If YOU notice it is holding you back then yes. Depends on what you play. Besides it is hard to recomend a 6 core or less these days for a gaming CPU if playing modern titles.
 
Upgrade it. I went from 4790k to 3600x to 5600x and there was a big difference in BF2042. So, yea I guess it depends on the games
 
Try to find used 5600X (many people will sell, wanting to upgrade to 7000 series), get new Motherboard, RAM can be used (recommending 3600Mhz CL14 - it's really worth it, if you set IF to 1:1:1.
You can sell old parts, but I would just hide them somewhere, with time buy some small GPU with 4GB VRAM, 400W PSU, and some cheapest case and made NAS from it, or give it to family. It may be worthless to sell, but usefull in future.
 
+1 on buying some cheap Ryzen 5600X / motherboard.... HUGE jump in performance, you don't seem like you need the latest and greatest.
 
I want to upgrade from my RX 580 to RX 6600, for now I just can't afford changing the 6700k and mobo and PSU. I play mostly GOW, Death Stranding and GTA V on a 60Hz regular 1080p monitor, no need for more. Would the 6700k be too much of a bottleneck for me?
 
4 cores from an older 4th gen intel CPU is simply NOT enough for modern games. I guess it depends on what games you play but if you were playing older games then your 6800xt is probably overkill anyway. In modern CPU intensive games there would be a HUGE difference especially at lower resolution 1080p/1440p. Overall, I highly recommend upgrading your CPU / Motherboard / RAM. You could get into an AM4 system for fairly cheap. B550 motherboard, 5800x, & some DDR4 RAM.
 
Playing on skylake CPU may not be THAT bad, 6800XT is overkill for FHD. That said, there are more benefits from more cores in CPU, and in FHD, CPU may be the bottleneck (there is always bottleneck, no matter what you do, otherwise you would have unlimited number of frames per second) - but if you target is 50-60FPS you still may get it.
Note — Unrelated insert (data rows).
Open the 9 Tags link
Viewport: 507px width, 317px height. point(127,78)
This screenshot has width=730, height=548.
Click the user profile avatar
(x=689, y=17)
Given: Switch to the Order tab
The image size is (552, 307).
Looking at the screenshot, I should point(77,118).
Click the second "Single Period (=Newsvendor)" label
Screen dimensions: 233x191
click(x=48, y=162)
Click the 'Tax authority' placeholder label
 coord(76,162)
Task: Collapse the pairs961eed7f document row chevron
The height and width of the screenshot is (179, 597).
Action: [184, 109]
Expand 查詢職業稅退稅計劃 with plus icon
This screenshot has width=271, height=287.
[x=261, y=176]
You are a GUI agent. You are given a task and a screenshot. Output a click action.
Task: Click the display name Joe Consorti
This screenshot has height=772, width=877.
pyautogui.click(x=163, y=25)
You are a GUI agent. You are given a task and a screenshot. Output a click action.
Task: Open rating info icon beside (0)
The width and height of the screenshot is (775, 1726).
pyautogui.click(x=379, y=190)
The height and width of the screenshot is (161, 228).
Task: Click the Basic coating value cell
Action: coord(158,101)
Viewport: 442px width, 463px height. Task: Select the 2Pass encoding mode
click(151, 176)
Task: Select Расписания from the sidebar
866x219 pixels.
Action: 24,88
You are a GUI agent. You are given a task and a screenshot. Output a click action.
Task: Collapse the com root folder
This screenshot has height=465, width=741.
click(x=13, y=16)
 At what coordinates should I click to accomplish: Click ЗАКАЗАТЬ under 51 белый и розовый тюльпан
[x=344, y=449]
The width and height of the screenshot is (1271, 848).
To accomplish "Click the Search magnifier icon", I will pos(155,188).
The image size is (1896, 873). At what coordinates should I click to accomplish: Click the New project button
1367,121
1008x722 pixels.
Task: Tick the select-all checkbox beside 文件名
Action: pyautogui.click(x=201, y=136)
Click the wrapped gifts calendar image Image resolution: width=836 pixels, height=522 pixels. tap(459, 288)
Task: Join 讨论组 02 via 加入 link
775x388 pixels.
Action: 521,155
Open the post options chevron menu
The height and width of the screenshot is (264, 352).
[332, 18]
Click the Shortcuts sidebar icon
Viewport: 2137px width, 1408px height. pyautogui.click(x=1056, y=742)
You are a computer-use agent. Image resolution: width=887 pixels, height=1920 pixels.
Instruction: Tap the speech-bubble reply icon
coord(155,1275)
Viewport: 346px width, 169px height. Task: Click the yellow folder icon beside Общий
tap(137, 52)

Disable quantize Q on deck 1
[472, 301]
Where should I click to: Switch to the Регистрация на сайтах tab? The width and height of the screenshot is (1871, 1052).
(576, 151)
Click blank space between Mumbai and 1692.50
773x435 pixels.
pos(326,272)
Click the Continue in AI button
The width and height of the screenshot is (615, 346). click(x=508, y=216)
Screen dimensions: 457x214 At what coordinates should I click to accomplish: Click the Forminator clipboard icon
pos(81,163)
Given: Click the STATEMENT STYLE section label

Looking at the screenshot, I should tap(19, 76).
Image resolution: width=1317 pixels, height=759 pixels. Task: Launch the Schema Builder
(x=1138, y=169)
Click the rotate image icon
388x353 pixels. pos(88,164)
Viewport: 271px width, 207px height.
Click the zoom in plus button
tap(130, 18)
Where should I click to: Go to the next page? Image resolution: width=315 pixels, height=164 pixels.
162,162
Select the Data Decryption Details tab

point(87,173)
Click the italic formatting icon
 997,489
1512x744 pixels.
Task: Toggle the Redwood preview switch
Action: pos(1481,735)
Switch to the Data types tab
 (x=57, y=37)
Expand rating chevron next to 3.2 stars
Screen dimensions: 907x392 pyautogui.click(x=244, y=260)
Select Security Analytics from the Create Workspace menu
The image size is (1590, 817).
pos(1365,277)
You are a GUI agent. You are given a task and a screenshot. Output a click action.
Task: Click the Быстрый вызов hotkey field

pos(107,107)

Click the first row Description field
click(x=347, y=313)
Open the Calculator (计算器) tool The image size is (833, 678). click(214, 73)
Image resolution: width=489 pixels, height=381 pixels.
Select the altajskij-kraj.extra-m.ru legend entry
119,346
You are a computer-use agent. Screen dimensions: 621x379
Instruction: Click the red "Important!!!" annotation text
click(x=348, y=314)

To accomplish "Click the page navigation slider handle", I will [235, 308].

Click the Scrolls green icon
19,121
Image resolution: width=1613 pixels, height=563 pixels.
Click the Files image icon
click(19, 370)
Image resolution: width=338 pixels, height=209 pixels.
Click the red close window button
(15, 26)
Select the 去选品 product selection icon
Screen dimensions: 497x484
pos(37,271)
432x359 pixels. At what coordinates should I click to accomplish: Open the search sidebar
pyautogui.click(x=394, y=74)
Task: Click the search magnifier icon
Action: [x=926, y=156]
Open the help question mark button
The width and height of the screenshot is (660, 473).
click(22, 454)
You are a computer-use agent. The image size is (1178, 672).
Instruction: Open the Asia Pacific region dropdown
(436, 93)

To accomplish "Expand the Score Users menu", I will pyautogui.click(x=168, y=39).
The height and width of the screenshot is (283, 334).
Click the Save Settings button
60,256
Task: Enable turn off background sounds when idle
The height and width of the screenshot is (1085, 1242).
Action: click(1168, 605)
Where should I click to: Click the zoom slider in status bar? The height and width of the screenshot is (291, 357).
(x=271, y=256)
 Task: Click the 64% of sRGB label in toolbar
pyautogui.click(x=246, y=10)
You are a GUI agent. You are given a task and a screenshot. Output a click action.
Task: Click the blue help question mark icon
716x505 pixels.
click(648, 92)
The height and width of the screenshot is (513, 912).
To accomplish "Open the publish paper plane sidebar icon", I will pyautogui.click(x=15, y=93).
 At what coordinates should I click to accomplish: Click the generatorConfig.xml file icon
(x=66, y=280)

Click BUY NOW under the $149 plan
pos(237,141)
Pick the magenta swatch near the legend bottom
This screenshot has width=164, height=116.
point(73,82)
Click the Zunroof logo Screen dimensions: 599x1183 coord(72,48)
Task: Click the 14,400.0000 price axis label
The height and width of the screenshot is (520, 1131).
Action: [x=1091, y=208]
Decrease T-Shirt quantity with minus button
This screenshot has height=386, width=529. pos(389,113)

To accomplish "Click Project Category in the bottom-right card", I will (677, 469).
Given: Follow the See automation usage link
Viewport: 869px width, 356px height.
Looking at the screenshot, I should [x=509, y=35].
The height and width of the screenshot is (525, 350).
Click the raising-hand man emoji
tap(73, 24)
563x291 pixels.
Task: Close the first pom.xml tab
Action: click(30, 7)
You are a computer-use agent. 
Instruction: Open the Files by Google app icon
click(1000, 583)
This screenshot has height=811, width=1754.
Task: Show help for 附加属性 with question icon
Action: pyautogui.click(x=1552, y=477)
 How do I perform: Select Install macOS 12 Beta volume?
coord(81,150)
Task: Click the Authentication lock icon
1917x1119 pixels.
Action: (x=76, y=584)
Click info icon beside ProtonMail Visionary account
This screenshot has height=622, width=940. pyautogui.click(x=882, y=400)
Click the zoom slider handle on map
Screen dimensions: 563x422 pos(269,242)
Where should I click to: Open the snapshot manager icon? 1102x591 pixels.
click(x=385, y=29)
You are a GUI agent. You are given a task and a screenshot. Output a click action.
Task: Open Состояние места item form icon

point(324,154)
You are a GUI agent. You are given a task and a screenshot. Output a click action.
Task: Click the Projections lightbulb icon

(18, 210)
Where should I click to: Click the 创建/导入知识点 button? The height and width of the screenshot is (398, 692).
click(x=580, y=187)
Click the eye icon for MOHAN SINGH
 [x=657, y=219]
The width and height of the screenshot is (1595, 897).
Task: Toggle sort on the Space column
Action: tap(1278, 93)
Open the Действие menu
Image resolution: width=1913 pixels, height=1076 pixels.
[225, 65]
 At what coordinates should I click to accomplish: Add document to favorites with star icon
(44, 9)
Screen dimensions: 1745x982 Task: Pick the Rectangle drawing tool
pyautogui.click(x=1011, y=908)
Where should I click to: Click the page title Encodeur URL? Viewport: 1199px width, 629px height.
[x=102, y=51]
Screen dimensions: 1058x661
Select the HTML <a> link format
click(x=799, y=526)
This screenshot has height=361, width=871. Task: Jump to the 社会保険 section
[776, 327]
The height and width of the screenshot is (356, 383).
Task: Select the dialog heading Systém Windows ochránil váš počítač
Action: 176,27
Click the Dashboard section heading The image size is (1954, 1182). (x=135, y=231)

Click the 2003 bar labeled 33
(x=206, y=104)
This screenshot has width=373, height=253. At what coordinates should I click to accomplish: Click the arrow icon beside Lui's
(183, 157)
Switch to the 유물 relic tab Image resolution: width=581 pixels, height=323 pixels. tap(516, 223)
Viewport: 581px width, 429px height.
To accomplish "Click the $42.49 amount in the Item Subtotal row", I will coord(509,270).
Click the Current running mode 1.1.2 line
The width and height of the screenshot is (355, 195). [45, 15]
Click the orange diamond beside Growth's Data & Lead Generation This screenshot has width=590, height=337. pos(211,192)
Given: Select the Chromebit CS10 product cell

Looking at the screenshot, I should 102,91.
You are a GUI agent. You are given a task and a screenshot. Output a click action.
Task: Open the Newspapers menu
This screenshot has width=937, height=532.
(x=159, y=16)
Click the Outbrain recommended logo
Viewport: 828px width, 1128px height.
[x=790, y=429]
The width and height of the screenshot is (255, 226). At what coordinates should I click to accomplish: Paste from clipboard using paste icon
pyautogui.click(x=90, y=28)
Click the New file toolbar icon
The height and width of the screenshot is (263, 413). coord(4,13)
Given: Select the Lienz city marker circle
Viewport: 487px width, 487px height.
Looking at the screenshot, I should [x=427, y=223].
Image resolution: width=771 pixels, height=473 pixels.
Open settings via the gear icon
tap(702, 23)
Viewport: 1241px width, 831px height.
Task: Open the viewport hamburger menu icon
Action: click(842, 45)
As of future investments, it's hard for advise now. You may get some cheap AM4 motherboard with 5600/5600X, and DDR4 3200/3600Mhz CL16/CL14, but new AMD platform is AM5, on AM4 all you could upgrade would be 5800X3D.
On Intel same story, if you would get 13Gen CPU, for future you will need upgrade motherboard.

So cost-wise I would stick to Skylake and collect founds for Ryzen 5600, B550 motherboard, and some RAM.
 
Ok guys, so I'm getting the AMD 6600 XT and pairing it with the old i7 6700k by now. Even though it is a weak cpu for that video card, I'm sure it'll pump hard enough for 1080p/60Hz. I am personally fond of blue team for cpu's and red team for gpu's. Future says I'll be getting some 13th gen rig to push the new Radeon to its top performance.
 
Upgrade deals ARE out there, even for the cash constrained.

I recently purchased a combo off of the [H] For Sale forum for $180 that had an Asrock Taichi x370, 2x8G matching sticks of DDR4-2666, and a Ryzen 7 1700 with Wraith Spire cooler (Thanks, Chance_P). This was replacing a Lenovo Core i5 3xxx something-or-other ThinkCentre desktop for my cousin's wife that would not take an upgraded video card (her nVidia 660 was not working for the new game she wanted to play, and that particular Lenovo had known issues with newer video cards not even POSTing - I tried like hell to get my spare Radeon RX570 going in that machine, but no dice). The combo is rock solid, and after 3 different BIOS flashes to get it to current, she is drop-in-replacement ready for a better CPU whenever she wants it. Is it the fastest stuff? No, but she did get her entire core system replaced for $180 (still borrowing my spare RX 570 which works great with her game - both of her monitors are 1080p, so performance is definitely not an issue).

To be complete - she had an empty ATX tower case sitting around in the attic, and she had already replaced the power supply in the Lenovo with a Corsair 750W due to prior PSU failure a couple of years back. We migrated over the power supply, the hard drive and the SATA SSD (for OS) from the Lenovo into the new case and did a fresh Windows Install on the SSD. On top of all of that she insisted on doing the build herself while I supervised. I accepted payment for my labor in Waffle House :). She didn't have a bunch of money to spend on this, but I did not see any better deal bang-for-buck wise and she has SO MUCH room to upgrade later on the cheap when/if she wants to.